Myeloperoxidase deficiency attenuates lipopolysaccharide-induced acute lung inflammation and subsequent cytokine and chemokine production.

作者信息

Haegens Astrid, Heeringa Peter, van Suylen Robert Jan, Steele Chad, Aratani Yasuaki, O'Donoghue Robert J J, Mutsaers Steven E, Mossman Brooke T, Wouters Emiel F M, Vernooy Juanita H J

机构信息

Department of Respiratory Medicine, Nutrition and Toxicology Research Institute Maastricht, Maastricht uMC+, The Netherlands.

出版信息

J Immunol. 2009 Jun 15;182(12):7990-6. doi: 10.4049/jimmunol.0800377.

Abstract

Lung neutrophilia is common to a variety of lung diseases. The production of reactive oxygen and nitrogen species during neutrophil oxidative burst has been associated with protein and DNA damage. Myeloperoxidase (MPO) is an enzyme stored in the azurophilic granula of neutrophils. It is important in host defense because it generates the reactive oxidant hypochlorous acid and has been described to play a role in the activation of neutrophils during extravasation. We hypothesized that MPO contributes directly to the development of acute lung neutrophilia via stimulation of neutrophil extravasation and indirectly to the subsequent production of cytokines and chemokines in the lung. To test this hypothesis, wild-type (WT) and Mpo(-/-) mice were given a single LPS instillation, after which the development of neutrophil-dominated lung inflammation, oxidative stress, and cytokine and chemokine levels were examined.
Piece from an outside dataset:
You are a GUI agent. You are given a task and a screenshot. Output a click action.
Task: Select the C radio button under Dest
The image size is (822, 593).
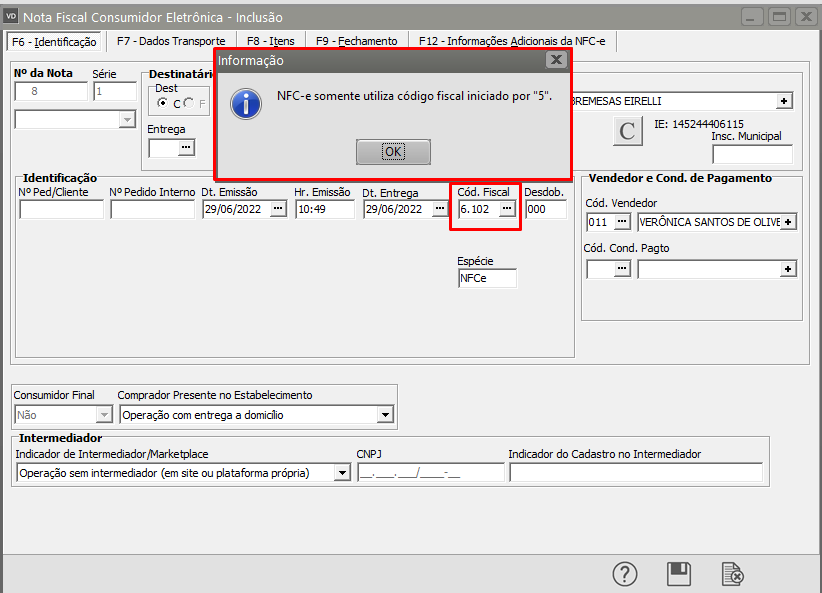point(163,103)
Mpo(-/-) mice demonstrated a decreased lung neutrophilia that peaked earlier than neutrophilia in WT mice, which can be explained by decreased neutrophil chemoattractant levels in LPS-exposed Mpo(-/-) compared with WT mice. However, oxidative stress levels were not different in LPS-exposed WT and Mpo(-/-) mice. Furthermore, in vivo findings were confirmed by in vitro studies, using isolated neutrophils. These results indicate that MPO promotes the development of lung neutrophilia and indirectly influences subsequent chemokine and cytokine production by other cell types in the lung.

摘要

肺部中性粒细胞增多在多种肺部疾病中很常见。中性粒细胞氧化爆发过程中活性氧和氮物种的产生与蛋白质和DNA损伤有关。髓过氧化物酶(MPO)是一种储存在中性粒细胞嗜天青颗粒中的酶。它在宿主防御中很重要,因为它能产生活性氧化剂次氯酸,并且在中性粒细胞渗出过程中的激活作用已被描述。我们假设MPO通过刺激中性粒细胞渗出直接促进急性肺部中性粒细胞增多的发展,并间接促进肺部随后细胞因子和趋化因子的产生。为了验证这一假设,给野生型(WT)和Mpo(-/-)小鼠单次滴注脂多糖(LPS),之后检查以中性粒细胞为主的肺部炎症、氧化应激以及细胞因子和趋化因子水平的发展情况。Mpo(-/-)小鼠表现出肺部中性粒细胞增多减少,且峰值出现时间早于WT小鼠,这可以通过与WT小鼠相比,暴露于LPS的Mpo(-/-)小鼠中中性粒细胞趋化因子水平降低来解释。然而,暴露于LPS的WT和Mpo(-/-)小鼠的氧化应激水平没有差异。此外,使用分离的中性粒细胞进行的体外研究证实了体内研究结果。这些结果表明,MPO促进肺部中性粒细胞增多的发展,并间接影响肺部其他细胞类型随后的趋化因子和细胞因子产生。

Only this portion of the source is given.